I just knew that giving "our scholar" anything less than that same convenience I now enjoy is not the answer.

She has to have a tablet for portability. But one that can let her write her school papers and create powerpoint presentations for class projects and stuff and install other full desktop applications. Android and iOS are already out the eligibility list.

That leaves one option: Windows tablet. And I have just the right soluion for that: Pipo W4

It's an 8" tablet with Windows 8.1 and Office fo 1 year. And I got a great bargain from Lazada Singapore at only S$99 (free shipping). It's the perfect size for her to carry around for consuming media and stuff.

How about the productivity part? Obviously the 8" screen won't offer the best experience for a student who will juggling several applications side by side, very unlike the way I use my Note 8.0 now.

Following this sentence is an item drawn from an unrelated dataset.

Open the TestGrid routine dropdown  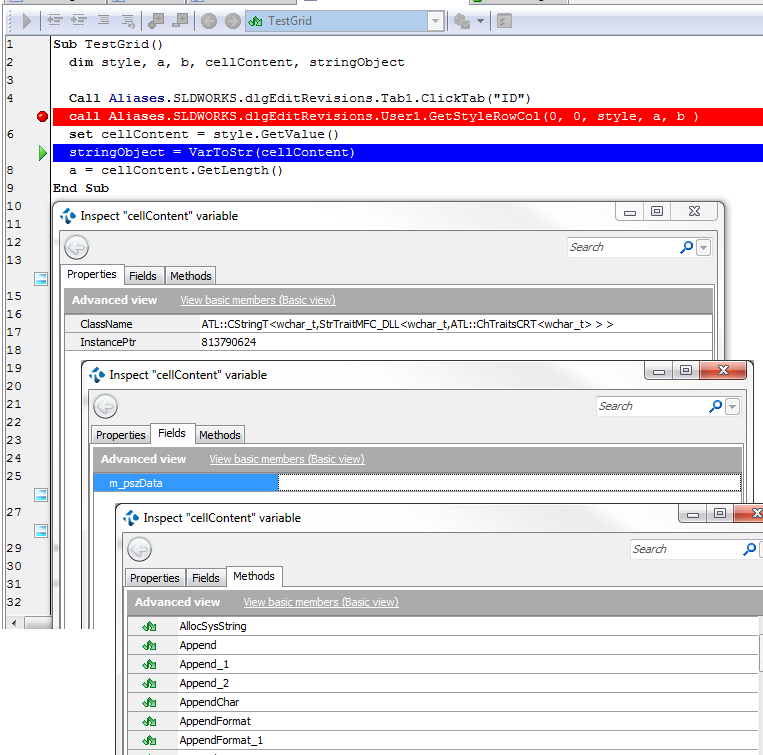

Remember the Motorola Bionic Lapdock I bought for my Raspberry Pi experiment, which sadly didn't bloom into the coding heaven I envisioned partly because of my lazyness to learn coding seriously? We'll it's got everything to turn the Pipo W4 into a decent laptop.

Keyboard. 11" screen. Trackpad (serviceable but one is better off using a mouse instead). 2 additional normal-sized USB ports (female). Headphone jack. Micro HDMI (male). Micro USB (male).

Unfortunately, the Micro HDMI and Micro USB ports are oriented the wrong way on its cradle connector section and do not match up wit the Pipo W4's port arrangement. It's a good thing that I already have a micro USB extender cable and a micro HDMI to regular-sized HDMI cable as surplus from my Raspberry Pi experiment.

I only had to get an HDMI to micro HDMI adapter (S$1.69) and voilà! The Pipo W4 is now an 11" laptop.

I'm wrought to part with the Motorola Bionic Lapdock because I consider it my handy partner in Pi experimentation since it provides me the screen and input I need. But then, is it healthy for a 30 year old woman to be still playing with toys??